Along along with his daughter Ekaterina, he’s survived by his spouse, Nina; one other daughter, Elena; a brother, Nikolai; three grandchildren; and 4 great-grandchildren.
He joined the Soviet Army in 1954, with plans to develop into an infantry officer. But his father, who had fought on the entrance strains throughout World War II, objected; as a compromise, they agreed that he ought to develop into an engineer. He graduated in 1959 from the Military Academy of Communications in Leningrad (now St. Petersburg), the place he excelled in arithmetic and physics.
He had a suggestion to hitch a physics analysis institute as a fellow. But as he was getting ready to depart college, he was handed new orders: He was to report back to the twelfth Main Directorate, the top-secret department of the Soviet Ministry of Defense that managed the nation’s ever-growing nuclear arsenal.

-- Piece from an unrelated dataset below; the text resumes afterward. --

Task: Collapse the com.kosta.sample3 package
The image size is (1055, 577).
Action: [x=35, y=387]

He rose steadily within the directorate, combining technical proficiency with a eager political sensibility. General Maslin was named its deputy director in 1989, simply months earlier than the autumn of the Berlin Wall, and took excessive job in 1992, a number of months after the dissolution of the Soviet Union.

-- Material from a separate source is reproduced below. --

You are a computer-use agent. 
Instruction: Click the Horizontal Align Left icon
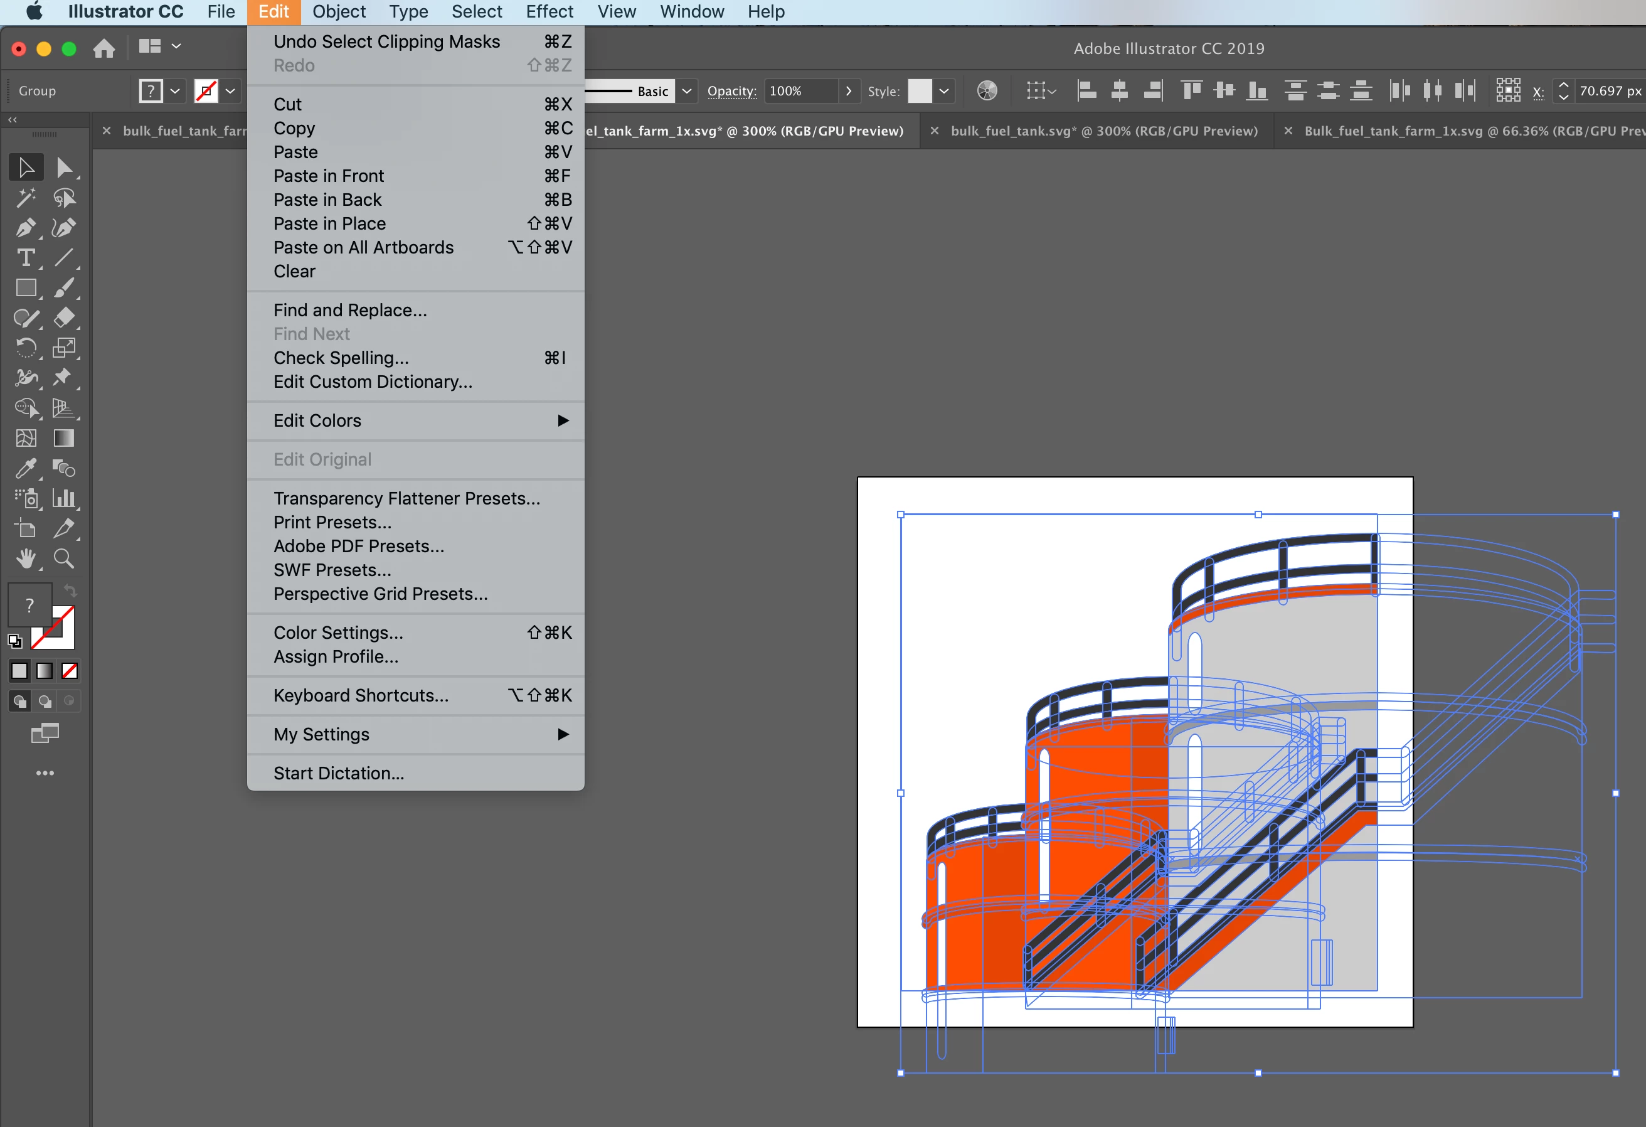1086,91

Though he reached the navy’s necessary retirement age, 60, in 1997, General Maslin continued to work on nuclear safety and dismantlement at the PIR Center, advising each the Russian authorities and its many technical contractors.
“He was not an ideologue in any way,” Rose Gottemoeller, a former Defense Department official who labored with him, stated in a cellphone interview. “He was just a really solid military professional, totally devoted to the mission.”
As the dismantlement venture wound down within the 2000s, General Maslin grew to become satisfied that solely complete nuclear disarmament would stop nuclear warfare. He sat on the Global Zero Commission, a blue-ribbon panel that pushed for an finish to nuclear arms, and saved in touch with like-minded advocates in Europe and the United States.